B. UN DÉFICIT DÉGRADÉ DE PLUS DE 10 MILLIARDS D'EUROS EN 2018 EN L'ABSENCE DE MESURES DE REDRESSEMENT COMPLÉMENTAIRES

Le projet de loi de finances pour 2018 prévoit une détérioration significative du déficit budgétaire de l'État , qui passerait de 76,5 milliards d'euros en 2017 à 82,9 milliards d'euros en 2018.

Encore ce chiffrage ne prend-il pas en compte les dépenses de contentieux résultant de la décision du Conseil constitutionnel du 6 octobre 2017 sur la contribution de 3 % sur les dividendes. Après intégration de ces charges supplémentaires et malgré les deux contributions exceptionnelles à l'impôt sur les sociétés (IS) prévues par le projet de loi de finances rectificative déposé le 2 novembre 2017 par le Gouvernement, le déficit budgétaire de l'État serait, en l'absence de mesures de redressement complémentaires, dégradé de 10,5 milliards d'euros par rapport à la prévision révisée pour 2017 .

1. Une dégradation du solde de 6,4 milliards d'euros prévue par le projet de loi de finances pour 2018

La dégradation du solde budgétaire de l'État prévue en 2018, hors impact de la décision du Conseil constitutionnel relative à la contribution de 3 % sur les dividendes, résulte pour 6,6 milliards d'euros de la hausse des dépenses et pour 10 milliards d'euros de mesures nouvelles en recettes , cependant plus que compensées par l'évolution spontanée des recettes qui devrait atteindre 10,2 milliards d'euros en 2018 .

Au total, les recettes de l'État devraient donc contribuer à améliorer le solde de 200 millions d'euros tandis que la dynamique des dépenses le dégraderait de 6,6 milliards d'euros - conduisant à relativiser l'affirmation du Gouvernement selon laquelle l'augmentation du déficit résulterait exclusivement des mesures de baisse d'impôt supportées par le budget de l'État.
★ ★ ★ ★
Consignes de travail:
[A] D'après l'extrait sur le déficit de l'État, à combien le projet de loi de finances pour 2018 fixe-t-il le déficit budgétaire de l'État en 2018 ?
[B] Dans l'extrait sur le déficit de l'État, relevez tous les montants en milliards d'euros cités dans la phrase qui commence par « La dégradation du solde budgétaire de l'État prévue en 2018 ».
★ ★ ★ ★
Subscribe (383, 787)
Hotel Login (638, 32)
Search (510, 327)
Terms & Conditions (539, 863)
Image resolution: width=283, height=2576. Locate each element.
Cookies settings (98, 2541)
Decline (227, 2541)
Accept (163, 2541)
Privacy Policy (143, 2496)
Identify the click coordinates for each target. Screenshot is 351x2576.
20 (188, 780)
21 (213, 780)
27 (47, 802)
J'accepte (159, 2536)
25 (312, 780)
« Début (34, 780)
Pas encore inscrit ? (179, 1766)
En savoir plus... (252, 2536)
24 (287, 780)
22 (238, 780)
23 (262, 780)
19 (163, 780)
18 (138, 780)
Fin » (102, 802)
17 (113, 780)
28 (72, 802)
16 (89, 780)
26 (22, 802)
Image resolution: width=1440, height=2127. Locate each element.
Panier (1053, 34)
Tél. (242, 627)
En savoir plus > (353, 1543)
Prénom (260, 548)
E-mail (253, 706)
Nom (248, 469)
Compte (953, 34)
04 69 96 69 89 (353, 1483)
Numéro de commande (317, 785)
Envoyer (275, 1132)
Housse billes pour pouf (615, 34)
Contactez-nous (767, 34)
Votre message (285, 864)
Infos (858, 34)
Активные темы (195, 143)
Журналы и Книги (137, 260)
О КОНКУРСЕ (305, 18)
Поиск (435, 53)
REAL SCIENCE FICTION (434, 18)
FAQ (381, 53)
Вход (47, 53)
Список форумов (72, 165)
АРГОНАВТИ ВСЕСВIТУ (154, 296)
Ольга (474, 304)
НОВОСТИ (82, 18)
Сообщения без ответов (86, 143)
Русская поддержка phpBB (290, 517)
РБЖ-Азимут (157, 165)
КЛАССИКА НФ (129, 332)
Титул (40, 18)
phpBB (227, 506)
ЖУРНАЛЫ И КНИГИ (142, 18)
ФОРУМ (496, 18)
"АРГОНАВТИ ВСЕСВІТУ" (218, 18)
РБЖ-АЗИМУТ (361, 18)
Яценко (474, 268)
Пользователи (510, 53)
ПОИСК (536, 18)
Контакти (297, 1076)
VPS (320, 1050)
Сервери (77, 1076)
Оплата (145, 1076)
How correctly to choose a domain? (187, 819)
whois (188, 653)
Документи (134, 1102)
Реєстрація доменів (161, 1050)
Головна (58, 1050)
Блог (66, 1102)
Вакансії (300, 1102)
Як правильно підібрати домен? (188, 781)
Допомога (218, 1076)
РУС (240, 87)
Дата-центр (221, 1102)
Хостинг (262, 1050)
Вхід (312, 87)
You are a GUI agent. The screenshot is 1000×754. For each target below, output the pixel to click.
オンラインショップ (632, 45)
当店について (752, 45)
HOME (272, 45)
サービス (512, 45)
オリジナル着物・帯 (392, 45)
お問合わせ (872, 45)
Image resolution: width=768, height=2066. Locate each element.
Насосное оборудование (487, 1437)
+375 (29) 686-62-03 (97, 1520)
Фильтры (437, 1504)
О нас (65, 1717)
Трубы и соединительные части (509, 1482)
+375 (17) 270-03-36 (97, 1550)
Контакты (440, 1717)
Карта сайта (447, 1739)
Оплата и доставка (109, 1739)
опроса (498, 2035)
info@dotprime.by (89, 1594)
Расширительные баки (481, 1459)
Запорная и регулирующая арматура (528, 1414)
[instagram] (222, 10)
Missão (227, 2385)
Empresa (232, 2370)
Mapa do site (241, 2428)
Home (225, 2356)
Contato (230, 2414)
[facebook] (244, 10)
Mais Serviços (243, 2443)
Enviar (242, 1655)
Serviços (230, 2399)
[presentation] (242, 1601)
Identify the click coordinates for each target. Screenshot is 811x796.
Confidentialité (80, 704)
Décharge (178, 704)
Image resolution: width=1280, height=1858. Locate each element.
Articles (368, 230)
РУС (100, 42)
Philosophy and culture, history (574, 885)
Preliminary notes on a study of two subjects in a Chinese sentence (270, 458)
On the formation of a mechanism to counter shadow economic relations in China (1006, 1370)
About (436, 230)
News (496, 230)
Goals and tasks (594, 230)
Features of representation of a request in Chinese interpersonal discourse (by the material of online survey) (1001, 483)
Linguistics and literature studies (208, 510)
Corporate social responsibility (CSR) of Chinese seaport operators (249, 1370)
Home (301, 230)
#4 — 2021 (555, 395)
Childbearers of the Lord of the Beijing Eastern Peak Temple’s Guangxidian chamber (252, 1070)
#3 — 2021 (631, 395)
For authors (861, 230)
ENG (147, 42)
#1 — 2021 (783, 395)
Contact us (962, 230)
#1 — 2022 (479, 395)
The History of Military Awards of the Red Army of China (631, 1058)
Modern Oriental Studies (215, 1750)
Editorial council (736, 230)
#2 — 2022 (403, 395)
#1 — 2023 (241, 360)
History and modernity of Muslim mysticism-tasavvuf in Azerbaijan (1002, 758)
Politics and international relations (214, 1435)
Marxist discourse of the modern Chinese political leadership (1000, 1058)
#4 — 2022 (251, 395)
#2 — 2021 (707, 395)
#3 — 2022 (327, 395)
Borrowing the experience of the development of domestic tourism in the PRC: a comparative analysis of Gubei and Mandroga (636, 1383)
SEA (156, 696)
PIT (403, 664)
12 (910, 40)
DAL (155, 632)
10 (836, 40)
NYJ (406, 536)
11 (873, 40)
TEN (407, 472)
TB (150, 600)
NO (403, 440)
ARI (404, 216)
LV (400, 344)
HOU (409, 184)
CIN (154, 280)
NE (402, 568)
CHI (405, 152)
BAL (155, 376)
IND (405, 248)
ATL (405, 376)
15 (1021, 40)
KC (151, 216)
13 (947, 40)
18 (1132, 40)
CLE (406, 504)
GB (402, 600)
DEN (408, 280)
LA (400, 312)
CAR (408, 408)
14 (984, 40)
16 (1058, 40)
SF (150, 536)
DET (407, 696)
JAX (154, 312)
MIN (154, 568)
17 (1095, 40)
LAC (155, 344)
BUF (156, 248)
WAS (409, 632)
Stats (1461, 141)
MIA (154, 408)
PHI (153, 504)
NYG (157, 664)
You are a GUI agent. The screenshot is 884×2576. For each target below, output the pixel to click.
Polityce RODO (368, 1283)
★ ★ ★ ★
Réponses rédigées:
[A] 82,9 milliards d'euros.

[B]
- 6,6 milliards d'euros (hausse des dépenses)
- 10 milliards d'euros (mesures nouvelles en recettes)
- 10,2 milliards d'euros (évolution spontanée des recettes)